Няня из Москвы
Шрифт:
«За гулящую уж принимают! Я и без того болен, – за бок себя схватил, – я, – кричит, – этому… – слово сказал про беса, не слыхано от него! – он известный на всю Москву!.. – опять то слово, по женской части, – я ему всю морду исполосую!..»

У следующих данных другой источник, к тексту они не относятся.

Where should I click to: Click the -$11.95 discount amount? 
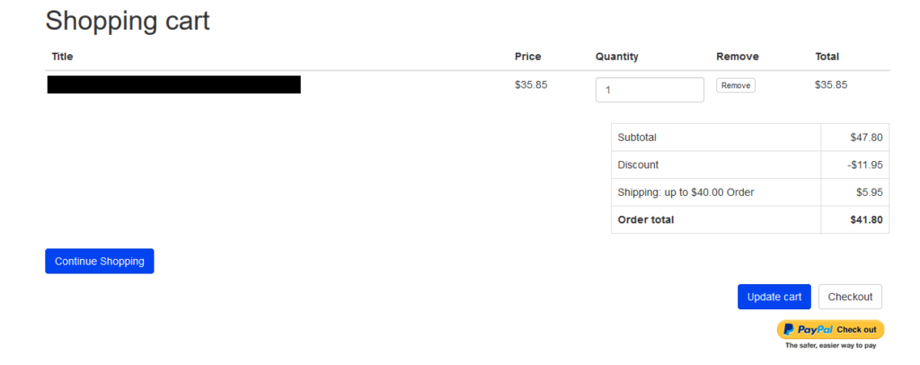tap(865, 165)
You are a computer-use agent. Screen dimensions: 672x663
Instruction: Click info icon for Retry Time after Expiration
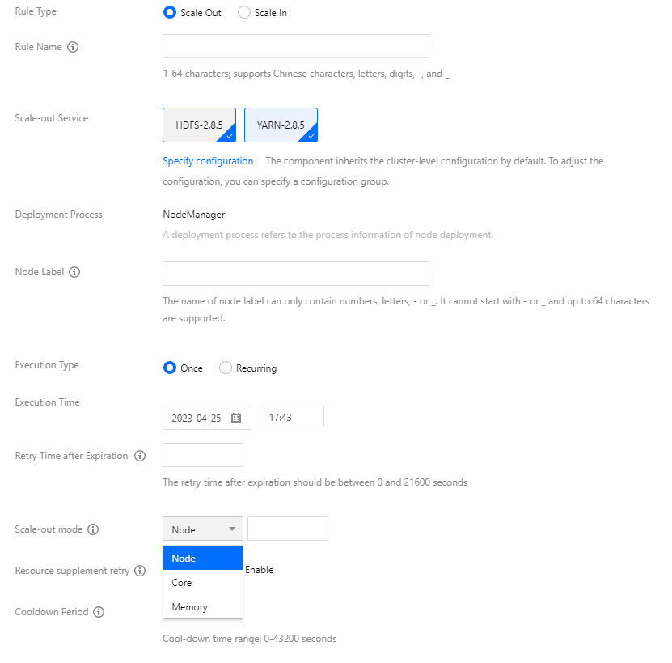point(140,456)
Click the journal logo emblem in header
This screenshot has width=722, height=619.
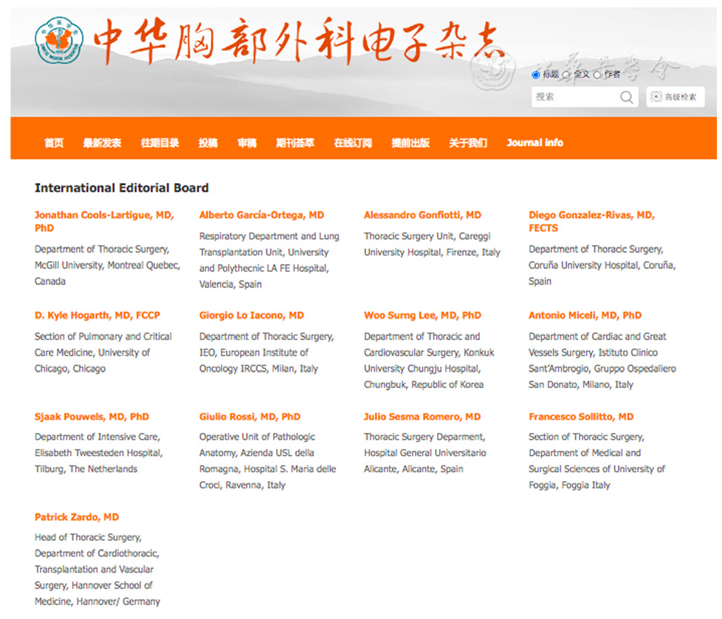(x=59, y=41)
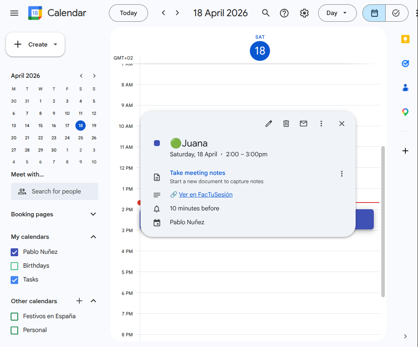The image size is (418, 347).
Task: Click the help question mark icon
Action: coord(284,13)
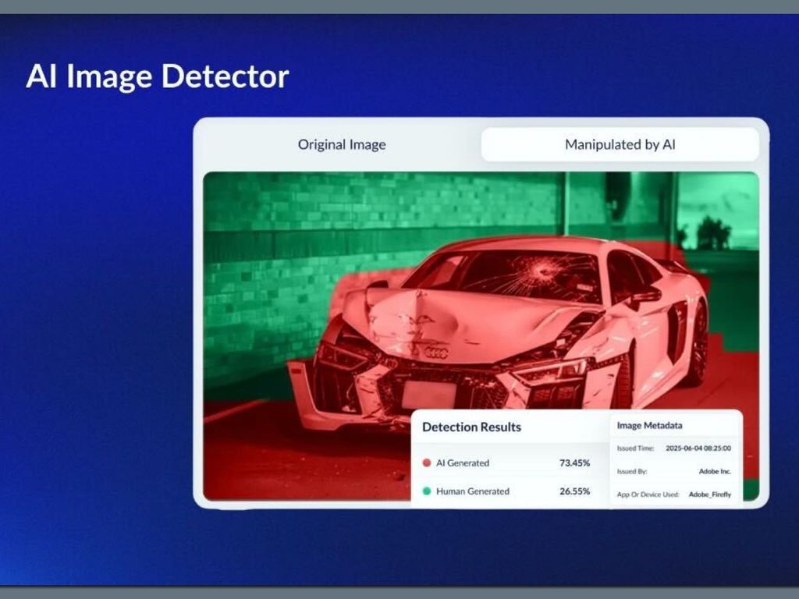The height and width of the screenshot is (599, 799).
Task: Click the green Human Generated dot
Action: pos(426,491)
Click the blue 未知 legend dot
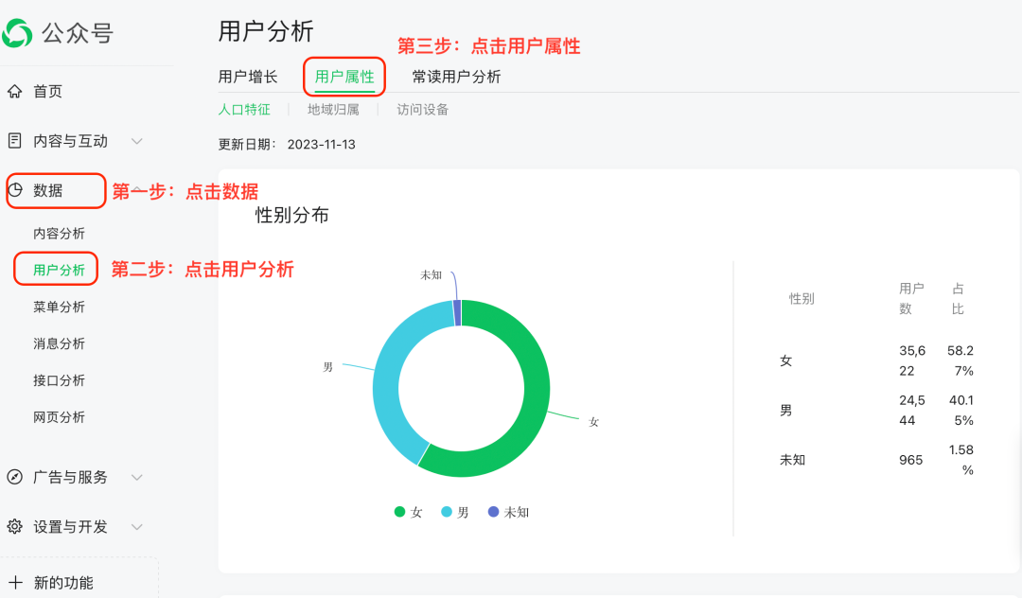 [x=495, y=510]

Катичка на коленки… – «Папочка, ради Бога не страми… он знаменитый…»
А барин разошелся, глаза не смотрят. Вот, кто он… знаменитый! – и опять то слово. Со стыда я сгорела. И барыня на него – не желаю слов! Барыню пихнул, убежал в кабинет. Какой уж сон, к ранней заблаговестили. Гляжу – барина шубы нет. Приезжает в десять часов – краше в гроб кладут. Выбежали к нему, а он и показывает перчатку, хорошая, замшевая, как рукавица, – рука у него огромная была:
«Нюхай, Катерина!.. – первый раз Катичку так, – по его похабной роже щелкнул!»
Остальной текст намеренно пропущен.